My first idea for the method of response was a reflective and written one. A side hobby of mine is film photography. I often go on photo walks with my camera. The film process makes me a more considered photo taker and like the brain dump activity I am mindful of what I notice and what I find interesting enough to capture in my limited 36 frames. When I get a roll developed I often find that the things I notice have some sort of common idea between them. For example, plants amongst built objects, construction sites etc. As I reflected upon this photo walk process I began to think about how I choose the direction of my walks and what I capture and this goes back to the psychogeograph idea of emotional responses to space.
I began to think about a very personal memory I had. At a particularly sad but extremely busy time of my life last year, I used to literally schedule crying time during this part of the walk.
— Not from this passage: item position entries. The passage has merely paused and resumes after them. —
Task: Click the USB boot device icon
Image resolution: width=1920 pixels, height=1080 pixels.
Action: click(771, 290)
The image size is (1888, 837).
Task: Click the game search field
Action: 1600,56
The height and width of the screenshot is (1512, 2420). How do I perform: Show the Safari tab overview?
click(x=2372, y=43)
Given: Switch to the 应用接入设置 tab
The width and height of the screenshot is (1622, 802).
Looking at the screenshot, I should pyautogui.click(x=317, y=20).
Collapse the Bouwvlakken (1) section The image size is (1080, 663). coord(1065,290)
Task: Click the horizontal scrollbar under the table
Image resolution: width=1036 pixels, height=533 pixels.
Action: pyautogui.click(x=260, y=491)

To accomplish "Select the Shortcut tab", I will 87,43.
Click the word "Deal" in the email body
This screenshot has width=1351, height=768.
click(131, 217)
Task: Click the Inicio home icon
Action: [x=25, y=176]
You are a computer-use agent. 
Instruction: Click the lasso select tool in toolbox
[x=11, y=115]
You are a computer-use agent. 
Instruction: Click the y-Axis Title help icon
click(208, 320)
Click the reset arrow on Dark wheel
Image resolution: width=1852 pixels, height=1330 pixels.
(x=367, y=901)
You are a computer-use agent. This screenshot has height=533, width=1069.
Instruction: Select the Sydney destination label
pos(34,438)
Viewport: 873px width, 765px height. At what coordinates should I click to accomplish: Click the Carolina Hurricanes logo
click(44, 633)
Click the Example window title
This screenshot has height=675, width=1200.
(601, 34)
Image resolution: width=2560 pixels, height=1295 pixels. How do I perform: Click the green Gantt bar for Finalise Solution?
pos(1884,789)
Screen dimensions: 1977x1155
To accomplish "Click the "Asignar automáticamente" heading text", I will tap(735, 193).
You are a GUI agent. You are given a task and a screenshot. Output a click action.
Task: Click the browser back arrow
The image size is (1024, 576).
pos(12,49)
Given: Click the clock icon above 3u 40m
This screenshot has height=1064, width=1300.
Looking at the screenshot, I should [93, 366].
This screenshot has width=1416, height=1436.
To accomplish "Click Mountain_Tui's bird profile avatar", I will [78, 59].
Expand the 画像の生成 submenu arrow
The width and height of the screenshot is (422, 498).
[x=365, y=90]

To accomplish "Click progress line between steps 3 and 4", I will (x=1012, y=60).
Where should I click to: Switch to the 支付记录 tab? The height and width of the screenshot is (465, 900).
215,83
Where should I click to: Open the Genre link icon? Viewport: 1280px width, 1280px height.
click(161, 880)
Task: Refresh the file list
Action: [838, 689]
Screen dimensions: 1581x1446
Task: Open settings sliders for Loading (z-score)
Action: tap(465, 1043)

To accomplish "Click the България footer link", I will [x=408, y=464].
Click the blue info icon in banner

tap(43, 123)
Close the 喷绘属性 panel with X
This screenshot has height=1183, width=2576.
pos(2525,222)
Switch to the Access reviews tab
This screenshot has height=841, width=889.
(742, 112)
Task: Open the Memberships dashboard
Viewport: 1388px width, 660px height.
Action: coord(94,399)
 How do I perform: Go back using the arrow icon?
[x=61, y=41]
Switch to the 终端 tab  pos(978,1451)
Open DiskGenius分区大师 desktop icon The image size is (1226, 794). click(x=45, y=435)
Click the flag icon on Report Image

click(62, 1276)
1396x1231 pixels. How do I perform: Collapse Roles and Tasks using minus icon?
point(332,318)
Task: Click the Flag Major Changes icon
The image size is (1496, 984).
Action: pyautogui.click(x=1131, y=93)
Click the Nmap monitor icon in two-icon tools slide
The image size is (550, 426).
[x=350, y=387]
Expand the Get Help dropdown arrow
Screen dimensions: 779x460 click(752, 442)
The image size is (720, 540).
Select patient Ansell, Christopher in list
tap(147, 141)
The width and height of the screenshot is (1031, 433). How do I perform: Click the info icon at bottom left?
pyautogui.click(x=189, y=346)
So I could get it out of my system in order to continue with whatever tasks I needed to get done when I got home. Even now, in a much happier emotional space every time I walk through this section of my walk home I strongly remember these emotions or this period of time. Strong memories and emotions had been imbued into the space just through the habits and behaviours I had enacted within it. For my response I decided to try capture this memory, visualising emotional overlays on physical spaces through abstract illustration.
Week 5 - OBJECTS ARE NOT EXHAUSTED
Response: Moka Pot Sketches
This week’s theme examines Object-Orientated Ontology. It is the consideration of the role and existence of objects outside of the subjective purposes imbued into them by people and culture. I extremely enjoyed this week’s topic as a playground for thought experiments. Considering objects through the lens of OOO is also a consideration of materiality and relationships the object has with the world around it - not just humans but also the environment it lives in. Within these considerations there is plenty of space to ask some big questions.
I however enjoyed these considerations as an opportunity to ask ‘what if?’. My contextual research brought me to an episode of animated series ‘Love, Death and Robots’ where three robots took a tour through New York city in a dystopian future where humans are extinct. As they explore the city they discuss human made objects they find. In one such scene they question the purpose of a basketball. I took this same approach of questioning to my chosen object, a Moka coffee pot. An object extracted from my Studio animations. Imagining that in a world that didn’t know its intended use - what else could a stainless steel coffee making pot be used for?
Considering the Moka pot was an interesting activity in itself. The Moka pot was created by engineers to facilitate the coffee cooking process. It is a vessel that facilitates change through heat to combine ingredients. It is a vessel to contain a process. As an object outside of this process it is a stainless steel container. I began to think about the properties of steel. Steel itself is an alloy, created to withstand time and the elements - made to last. Considering the pot as an object of steel became the gateway of thinking about some of my response to ‘what else?’. Consideration of its shape also became important as well as ides of how it could stand.